Required work - Check each line of the entries below for the word "profile", then report how many have it, with no other words.

* * * *

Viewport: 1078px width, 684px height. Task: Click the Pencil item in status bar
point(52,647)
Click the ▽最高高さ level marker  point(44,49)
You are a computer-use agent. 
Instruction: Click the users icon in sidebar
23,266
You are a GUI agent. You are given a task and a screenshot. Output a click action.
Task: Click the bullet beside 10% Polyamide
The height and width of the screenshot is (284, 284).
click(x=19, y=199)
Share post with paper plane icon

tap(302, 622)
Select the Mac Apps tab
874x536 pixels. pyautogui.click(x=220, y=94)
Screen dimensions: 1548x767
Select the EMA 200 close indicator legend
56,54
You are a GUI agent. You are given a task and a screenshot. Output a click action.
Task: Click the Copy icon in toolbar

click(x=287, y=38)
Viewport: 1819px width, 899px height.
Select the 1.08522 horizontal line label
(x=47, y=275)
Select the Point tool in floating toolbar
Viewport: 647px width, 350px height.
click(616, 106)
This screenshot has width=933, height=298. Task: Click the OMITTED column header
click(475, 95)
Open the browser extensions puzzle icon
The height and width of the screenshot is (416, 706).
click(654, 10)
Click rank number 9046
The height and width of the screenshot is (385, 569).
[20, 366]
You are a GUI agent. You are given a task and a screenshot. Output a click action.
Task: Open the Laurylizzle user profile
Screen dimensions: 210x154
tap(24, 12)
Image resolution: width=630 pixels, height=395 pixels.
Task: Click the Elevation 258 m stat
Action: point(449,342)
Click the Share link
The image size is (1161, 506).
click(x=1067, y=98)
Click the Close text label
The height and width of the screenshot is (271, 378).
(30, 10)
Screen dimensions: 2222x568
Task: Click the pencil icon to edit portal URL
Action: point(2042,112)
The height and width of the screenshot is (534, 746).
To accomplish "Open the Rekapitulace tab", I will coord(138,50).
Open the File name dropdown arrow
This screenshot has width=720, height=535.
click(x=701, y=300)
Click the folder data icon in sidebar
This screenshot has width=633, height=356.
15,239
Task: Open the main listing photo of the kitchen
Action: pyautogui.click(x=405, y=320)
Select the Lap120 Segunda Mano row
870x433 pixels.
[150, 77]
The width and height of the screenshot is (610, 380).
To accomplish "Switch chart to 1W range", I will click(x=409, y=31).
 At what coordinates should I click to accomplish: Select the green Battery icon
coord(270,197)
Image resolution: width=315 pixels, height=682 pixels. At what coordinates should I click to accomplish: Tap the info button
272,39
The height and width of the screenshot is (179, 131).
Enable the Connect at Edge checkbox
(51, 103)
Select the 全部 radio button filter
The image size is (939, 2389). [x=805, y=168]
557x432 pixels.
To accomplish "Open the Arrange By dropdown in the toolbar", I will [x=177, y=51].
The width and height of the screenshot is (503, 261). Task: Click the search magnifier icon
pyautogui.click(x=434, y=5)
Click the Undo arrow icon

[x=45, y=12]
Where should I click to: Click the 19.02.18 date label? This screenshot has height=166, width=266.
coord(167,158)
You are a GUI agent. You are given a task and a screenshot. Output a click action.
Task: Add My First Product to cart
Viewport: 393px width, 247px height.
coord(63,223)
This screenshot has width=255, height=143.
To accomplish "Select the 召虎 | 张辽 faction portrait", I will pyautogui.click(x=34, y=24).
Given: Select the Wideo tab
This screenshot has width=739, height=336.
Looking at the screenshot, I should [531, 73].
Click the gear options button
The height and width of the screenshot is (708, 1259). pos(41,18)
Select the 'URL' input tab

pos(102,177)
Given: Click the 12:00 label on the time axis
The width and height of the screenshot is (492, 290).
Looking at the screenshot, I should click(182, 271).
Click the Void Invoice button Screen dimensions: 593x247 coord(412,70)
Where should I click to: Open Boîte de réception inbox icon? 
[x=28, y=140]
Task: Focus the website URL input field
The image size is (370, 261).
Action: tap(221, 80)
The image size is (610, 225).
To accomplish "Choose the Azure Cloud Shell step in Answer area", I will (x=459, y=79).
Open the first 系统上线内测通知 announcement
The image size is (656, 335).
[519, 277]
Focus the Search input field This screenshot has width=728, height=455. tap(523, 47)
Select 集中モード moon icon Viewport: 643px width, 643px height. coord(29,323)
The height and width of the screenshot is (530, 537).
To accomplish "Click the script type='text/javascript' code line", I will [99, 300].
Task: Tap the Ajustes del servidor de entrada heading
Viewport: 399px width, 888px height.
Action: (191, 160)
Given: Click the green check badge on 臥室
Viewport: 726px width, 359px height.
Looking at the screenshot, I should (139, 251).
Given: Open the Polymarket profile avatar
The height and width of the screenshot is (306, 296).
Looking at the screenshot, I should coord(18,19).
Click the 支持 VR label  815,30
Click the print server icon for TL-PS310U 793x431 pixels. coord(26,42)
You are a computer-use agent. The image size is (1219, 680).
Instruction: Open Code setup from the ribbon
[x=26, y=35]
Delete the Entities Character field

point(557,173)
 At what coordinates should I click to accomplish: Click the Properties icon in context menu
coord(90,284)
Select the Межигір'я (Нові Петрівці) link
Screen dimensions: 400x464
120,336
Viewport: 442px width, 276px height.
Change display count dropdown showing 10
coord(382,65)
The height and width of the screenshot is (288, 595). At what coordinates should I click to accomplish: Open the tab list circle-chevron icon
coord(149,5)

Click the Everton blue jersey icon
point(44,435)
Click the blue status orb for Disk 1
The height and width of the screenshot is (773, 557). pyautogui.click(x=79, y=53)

* * * *

Finished task - 2